Fluctuation of electrode potential based on molecular regulation induced diversity of electrogenesis behavior in multiple equilibrium microbial fuel cell

Abstract

In this study, the electrogenesis behaviors and mechanisms in multiple equilibrium microbial fuel cells (MEMFCs) which volatile fatty acids as multiple electron donors are investigated. The electrochemical property and energy recovery can be enhanced in propionic acid dominant systems (HPr-D-MEMFCs) which compares to butyric acid dominant systems (HBu-D-MEMFCs), increase power density from 0.04 to 0.43 W/m2 and energy recovery efficiency from 2.07 to 5.44%, respectively.
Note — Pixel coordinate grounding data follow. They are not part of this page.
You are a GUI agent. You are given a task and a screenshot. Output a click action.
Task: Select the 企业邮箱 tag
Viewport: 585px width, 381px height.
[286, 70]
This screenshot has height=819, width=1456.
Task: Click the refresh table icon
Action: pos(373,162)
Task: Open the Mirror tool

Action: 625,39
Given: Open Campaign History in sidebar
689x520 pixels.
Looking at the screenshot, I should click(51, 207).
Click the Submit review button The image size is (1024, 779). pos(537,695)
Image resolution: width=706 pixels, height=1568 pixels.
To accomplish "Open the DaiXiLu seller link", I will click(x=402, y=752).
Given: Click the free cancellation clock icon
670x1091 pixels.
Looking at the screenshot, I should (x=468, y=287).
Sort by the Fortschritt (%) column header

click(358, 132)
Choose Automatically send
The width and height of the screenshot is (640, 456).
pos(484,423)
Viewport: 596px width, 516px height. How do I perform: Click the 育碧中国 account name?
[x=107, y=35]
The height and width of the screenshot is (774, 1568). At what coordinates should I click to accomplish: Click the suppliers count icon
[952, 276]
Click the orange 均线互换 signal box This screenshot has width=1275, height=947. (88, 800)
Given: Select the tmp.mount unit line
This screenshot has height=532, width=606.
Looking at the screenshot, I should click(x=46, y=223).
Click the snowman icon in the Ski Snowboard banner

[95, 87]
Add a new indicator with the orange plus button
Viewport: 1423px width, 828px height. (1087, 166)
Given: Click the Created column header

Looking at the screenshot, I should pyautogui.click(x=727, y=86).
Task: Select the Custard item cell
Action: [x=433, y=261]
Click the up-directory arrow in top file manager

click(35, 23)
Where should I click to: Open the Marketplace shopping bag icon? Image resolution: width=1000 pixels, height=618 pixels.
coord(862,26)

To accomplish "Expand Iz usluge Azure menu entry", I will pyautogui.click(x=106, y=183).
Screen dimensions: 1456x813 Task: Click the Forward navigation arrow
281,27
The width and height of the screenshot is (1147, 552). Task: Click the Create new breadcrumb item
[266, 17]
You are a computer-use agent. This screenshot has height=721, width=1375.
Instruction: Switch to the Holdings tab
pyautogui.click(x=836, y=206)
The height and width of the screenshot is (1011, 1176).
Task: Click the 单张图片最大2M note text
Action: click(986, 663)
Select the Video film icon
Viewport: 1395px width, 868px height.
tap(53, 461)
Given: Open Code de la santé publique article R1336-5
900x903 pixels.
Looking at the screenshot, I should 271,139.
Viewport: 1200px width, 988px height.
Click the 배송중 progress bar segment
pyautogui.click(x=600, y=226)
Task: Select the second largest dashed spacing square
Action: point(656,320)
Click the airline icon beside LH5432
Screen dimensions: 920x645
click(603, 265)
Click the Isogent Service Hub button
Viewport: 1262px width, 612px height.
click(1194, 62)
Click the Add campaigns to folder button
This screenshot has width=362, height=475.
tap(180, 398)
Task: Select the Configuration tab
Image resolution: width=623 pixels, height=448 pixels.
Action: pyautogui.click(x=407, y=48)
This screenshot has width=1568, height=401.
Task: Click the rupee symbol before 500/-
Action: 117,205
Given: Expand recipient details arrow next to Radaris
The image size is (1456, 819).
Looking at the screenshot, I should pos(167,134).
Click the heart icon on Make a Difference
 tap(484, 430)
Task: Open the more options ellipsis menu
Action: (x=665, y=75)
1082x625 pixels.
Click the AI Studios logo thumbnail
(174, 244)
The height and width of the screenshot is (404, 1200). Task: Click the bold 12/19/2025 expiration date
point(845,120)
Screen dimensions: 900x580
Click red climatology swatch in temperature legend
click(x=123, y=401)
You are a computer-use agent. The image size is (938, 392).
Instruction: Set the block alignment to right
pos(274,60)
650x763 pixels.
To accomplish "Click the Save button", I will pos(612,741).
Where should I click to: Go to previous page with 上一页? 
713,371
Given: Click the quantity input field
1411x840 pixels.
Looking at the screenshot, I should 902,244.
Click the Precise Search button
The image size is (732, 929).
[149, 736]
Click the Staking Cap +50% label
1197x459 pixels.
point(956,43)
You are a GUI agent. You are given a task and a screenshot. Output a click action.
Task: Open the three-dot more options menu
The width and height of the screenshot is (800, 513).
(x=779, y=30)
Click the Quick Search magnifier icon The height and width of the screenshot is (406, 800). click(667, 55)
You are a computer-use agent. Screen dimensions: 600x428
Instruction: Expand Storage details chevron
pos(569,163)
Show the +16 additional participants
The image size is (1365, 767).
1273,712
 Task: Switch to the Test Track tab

With isotope experiment analysis, the fluctuation of electrode potentials induce diverse electrogenesis pathways that high utilization efficiencies and bioconversion efficiency of hybrid acids observed in HPr-D-MEMFCs which different with HAc-D-MEMFCs and HBu-D-MEMFCs. In addition, the electrochemical and microbial community variation of MEMFCs reveal that the direct interspecies electron transfer stimulated with higher electric double layer capacitance, and activities of exoelectrogens enhanced with high relative abundance in HPr-D-MEMFCs. The findings present an intensive study in electrogenesis, providing a promising way to promote energy recovery and further extend its application value.